Some 300,000 spinal fusion procedures are performed every year in the US.The mere mention of a scorpion sends shivers up the spine — but an Israeli company, Scorpion Surgical Technologies, has created a new device that could give scorpions some good PR for a change.

The company has developed a bone attachment system that circumvents the previous limitations of today’s spinal implant operations, giving patients improved spinal motion and surgeries that could last a lifetime.

Addressing the spinal implant surgeries market, estimated at $5 billion a year globally, Scorpion has developed a new orthopaedic and spinal anchoring implant. Its implant and method is expected to produce better results for the 300,000 spinal fusion procedures performed each year in the US to treat degenerative disk disease or scoliosis. It could open up new possibilities for “dynamic fixation” surgeries as well.

Doctors normally treat patients with spinal injuries and congenital defects by fusing vertebrate with devices and springs held down with straight screws. This method limits motion and the screws are prone to coming loose over time. Sometimes these straight screws even fall out, explains Steve Rhodes, the CEO of the Misgav Venture Accelerator, an Israeli incubator investing in Scorpion’s technology, who spoke to ISRAEL21c at Israel’s annual Biomed convention in Tel Aviv.

This is especially true in “dynamic fixation” spinal operations that intend to preserve spinal motion, he says.

“We’ve developed a curved implant that is implanted with a curved drill,” says Rhodes. “The result is an implant that pulls together vertebrate in a triangular shape which is “strong and resistant to vibration and loosening.”

Scorpion’s new technology, which can attach both “dynamic” and “fusion” implants, will be particularly attractive to patients suffering from scoliosis, a congenital defect which results in curvature of the spine and which can lead to pain and extreme deformity if not treated.
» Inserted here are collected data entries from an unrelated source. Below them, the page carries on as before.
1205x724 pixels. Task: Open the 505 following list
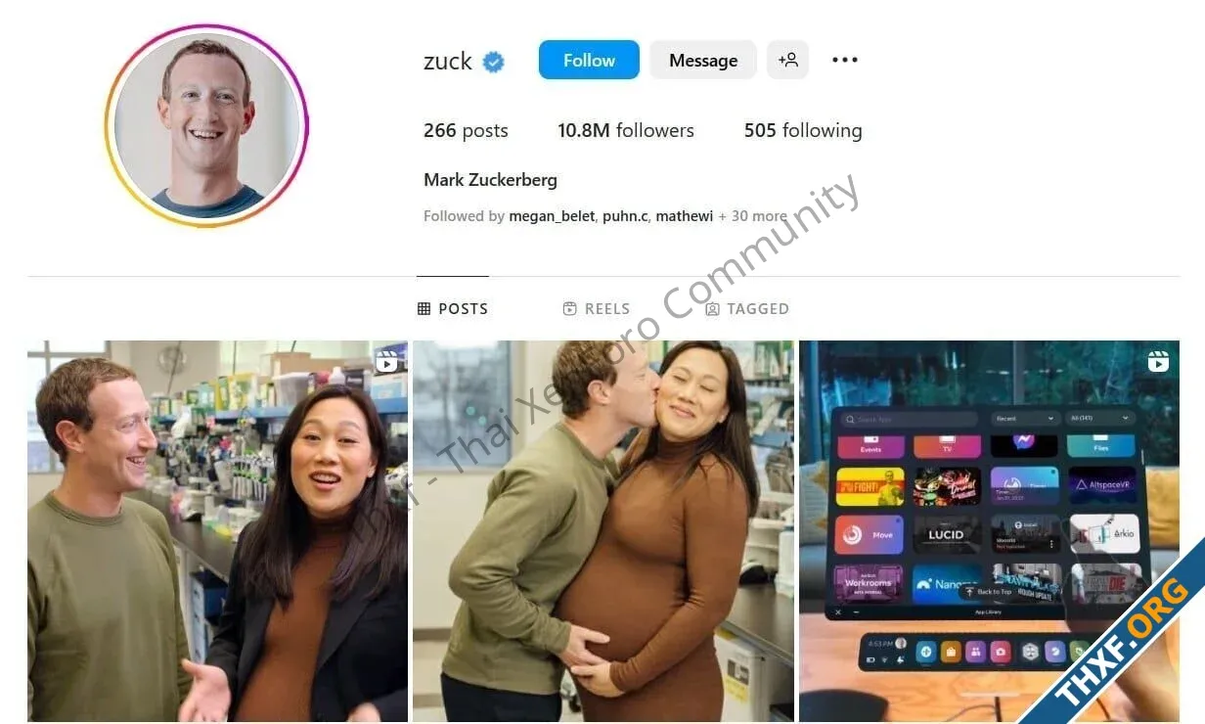(803, 130)
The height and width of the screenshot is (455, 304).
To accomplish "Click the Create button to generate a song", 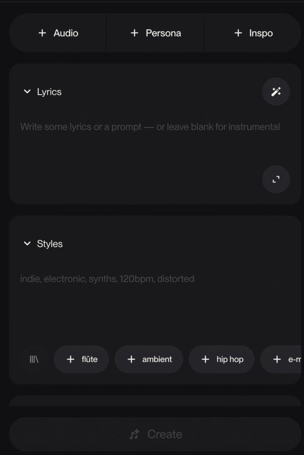I will [156, 434].
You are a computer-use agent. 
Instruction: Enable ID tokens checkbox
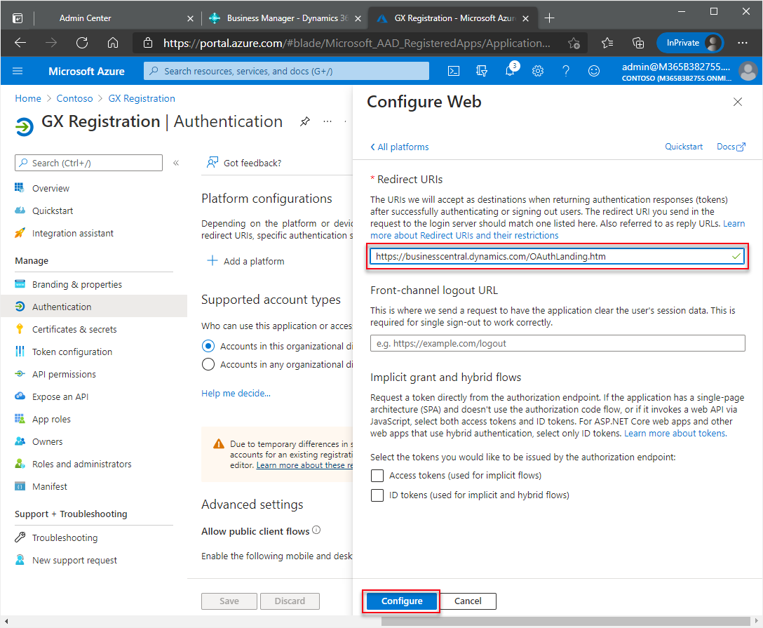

Normally more common in women, scoliosis can also develop as a secondary symptom to cerebral palsy or spinal muscular atrophy.

With a prototype now being tested in Europe, Scorpion expects its technology to start clinical trials by Q1 next year. They plan for their technology to be available to orthopedic surgeons within 2 years.

Company co-founders include entrepreneurs Dr. Asaf Ben-Arye from the Technion-Israel Institute of Technology, Yuval Shezifi, also from the Technion; Ilan Grunberg, a biomedical specialist who has worked for companies such as GE Medical Systems; and Dr. Nissim Ohana, head of the Spine Unit at the Rabin Medical Center in Tel Aviv.

As for the company’s name — of course it was inspired by scorpions — says Arnon Epstein, the company’s chief engineer, a graduate from Tel Aviv University. Epstein says the technology – which doesn’t yet have an official name – resembles the shape of a scorpion.

Not only does it offer a superior solution to the current problems with today’s implants, he adds, it could prove to be a less invasive solution as well. “Generally speaking it might be less invasive,” he says cautiously, typical of scientists in the biotechnology field. But for treating scoliosis, this could very well be true, he surmises.